On le voit, le Dieu que Voltaire adore, auquel il élève un temple — Deo erexit Voltaire, — c’est surtout Dieu rémunérateur des bons et vengeur des méchants. « L’objet intéressant pour l’univers entier est de savoir s’il ne vaut pas mieux, pour le bien de tous les hommes admettre un Dieu… qui récompense les bonnes actions cachées et qui punit les crimes secrets » (Dict, phil., Athéisme, XXVII, 168)[2]. Il y a dans la métaphysique bien des questions indifférentes, les questions qui ne concernent pas la morale. Par exemple, que Dieu ait créé le monde de rien ou qu’il l’ait seulement ordonné, cela n’a aucune influence sur la condition de la vie, et nous ne nous en conduisons ni mieux ni plus mal[3]. Mais que Dieu soit ou ne soit pas un Dieu rémunérateur et vengeur, rien ne nous importe davantage.

Pour quelles raisons ?

D’abord, les honnêtes gens « ont affaire à force fripons, qui ont peu réfléchi » (Id., Enfer, XXIX, 119).

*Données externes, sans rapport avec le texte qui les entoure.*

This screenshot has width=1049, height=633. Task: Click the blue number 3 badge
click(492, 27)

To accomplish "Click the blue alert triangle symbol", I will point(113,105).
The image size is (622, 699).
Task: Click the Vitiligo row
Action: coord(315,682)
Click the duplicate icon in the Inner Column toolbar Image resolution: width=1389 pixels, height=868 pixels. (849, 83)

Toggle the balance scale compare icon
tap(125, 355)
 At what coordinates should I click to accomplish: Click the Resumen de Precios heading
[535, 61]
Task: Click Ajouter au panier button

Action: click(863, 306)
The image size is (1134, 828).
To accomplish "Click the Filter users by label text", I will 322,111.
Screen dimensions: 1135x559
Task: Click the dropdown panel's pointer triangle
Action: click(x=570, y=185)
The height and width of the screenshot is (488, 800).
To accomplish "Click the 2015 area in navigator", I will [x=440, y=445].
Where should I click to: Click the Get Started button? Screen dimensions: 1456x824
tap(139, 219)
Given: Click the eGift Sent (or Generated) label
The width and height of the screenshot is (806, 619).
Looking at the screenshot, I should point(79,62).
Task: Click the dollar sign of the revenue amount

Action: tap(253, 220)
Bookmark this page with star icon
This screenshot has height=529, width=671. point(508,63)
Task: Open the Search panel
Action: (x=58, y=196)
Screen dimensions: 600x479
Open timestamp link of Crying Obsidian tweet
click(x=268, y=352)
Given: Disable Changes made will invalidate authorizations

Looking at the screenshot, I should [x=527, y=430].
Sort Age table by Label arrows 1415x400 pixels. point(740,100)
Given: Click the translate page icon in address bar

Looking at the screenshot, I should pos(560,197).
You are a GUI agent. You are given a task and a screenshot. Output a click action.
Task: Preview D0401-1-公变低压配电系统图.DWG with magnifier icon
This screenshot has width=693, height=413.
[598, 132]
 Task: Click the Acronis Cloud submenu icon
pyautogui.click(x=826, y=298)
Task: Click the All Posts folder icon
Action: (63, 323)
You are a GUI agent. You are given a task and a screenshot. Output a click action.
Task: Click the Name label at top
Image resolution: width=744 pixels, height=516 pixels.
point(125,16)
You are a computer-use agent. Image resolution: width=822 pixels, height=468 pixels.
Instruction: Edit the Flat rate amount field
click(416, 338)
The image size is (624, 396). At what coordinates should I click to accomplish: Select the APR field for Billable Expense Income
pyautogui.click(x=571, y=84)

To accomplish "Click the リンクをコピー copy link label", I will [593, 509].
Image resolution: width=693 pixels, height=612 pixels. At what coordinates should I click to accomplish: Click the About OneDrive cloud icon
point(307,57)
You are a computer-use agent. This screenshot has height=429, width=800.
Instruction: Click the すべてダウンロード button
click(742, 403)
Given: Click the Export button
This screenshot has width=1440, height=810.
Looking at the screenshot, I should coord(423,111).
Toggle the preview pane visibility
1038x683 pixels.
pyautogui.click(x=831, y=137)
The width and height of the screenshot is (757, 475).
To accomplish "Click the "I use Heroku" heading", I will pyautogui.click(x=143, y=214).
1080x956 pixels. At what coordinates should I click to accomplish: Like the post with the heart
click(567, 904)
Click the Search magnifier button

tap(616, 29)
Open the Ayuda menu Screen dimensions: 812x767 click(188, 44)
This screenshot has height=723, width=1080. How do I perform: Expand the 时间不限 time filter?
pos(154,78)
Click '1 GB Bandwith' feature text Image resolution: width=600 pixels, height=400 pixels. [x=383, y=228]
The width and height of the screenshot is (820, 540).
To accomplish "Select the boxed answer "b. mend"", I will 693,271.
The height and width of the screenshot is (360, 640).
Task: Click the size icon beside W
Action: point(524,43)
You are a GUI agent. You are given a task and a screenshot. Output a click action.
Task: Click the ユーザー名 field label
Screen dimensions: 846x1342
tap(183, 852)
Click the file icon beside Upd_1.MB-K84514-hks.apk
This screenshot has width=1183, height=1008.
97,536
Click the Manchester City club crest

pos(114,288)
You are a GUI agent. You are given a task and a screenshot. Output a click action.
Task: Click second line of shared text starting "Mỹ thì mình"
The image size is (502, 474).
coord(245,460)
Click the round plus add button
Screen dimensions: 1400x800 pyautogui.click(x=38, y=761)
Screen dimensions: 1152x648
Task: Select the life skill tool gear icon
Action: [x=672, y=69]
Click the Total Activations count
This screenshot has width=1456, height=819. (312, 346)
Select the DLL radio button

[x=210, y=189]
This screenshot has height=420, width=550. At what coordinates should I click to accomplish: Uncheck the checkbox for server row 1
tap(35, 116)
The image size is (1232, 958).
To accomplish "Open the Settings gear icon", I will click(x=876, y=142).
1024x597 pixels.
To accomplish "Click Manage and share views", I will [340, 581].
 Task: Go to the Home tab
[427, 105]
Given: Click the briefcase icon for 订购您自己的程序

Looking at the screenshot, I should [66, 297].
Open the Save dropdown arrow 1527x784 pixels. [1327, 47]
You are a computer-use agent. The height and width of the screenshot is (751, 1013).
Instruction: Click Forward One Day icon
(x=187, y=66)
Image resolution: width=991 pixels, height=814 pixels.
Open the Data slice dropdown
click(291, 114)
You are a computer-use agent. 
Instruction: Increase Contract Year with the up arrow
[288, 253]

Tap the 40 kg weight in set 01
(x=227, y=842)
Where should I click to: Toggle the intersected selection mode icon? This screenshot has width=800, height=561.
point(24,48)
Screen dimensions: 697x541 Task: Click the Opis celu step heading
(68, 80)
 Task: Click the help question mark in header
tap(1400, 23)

Si ces fripons ne craignent pas la justice divine, rien ne les arrêtera quand ils se croiront assez habiles pour tromper la justice humaine. Crions-leur dans les oreilles que leur âme est immortelle et que Dieu les fera comparaître devant son tribunal : n’est-ce pas le seul moyen de les retenir ? « Je veux, dit A de l’A, B, C, que mon procureur, mon tailleur, ma

  1. Dict, phil., Dieu, XXVIII, 387.
  2. Cf. Ibid., id., 386.
  3. Cf. Id., Matière, XXXI, 169.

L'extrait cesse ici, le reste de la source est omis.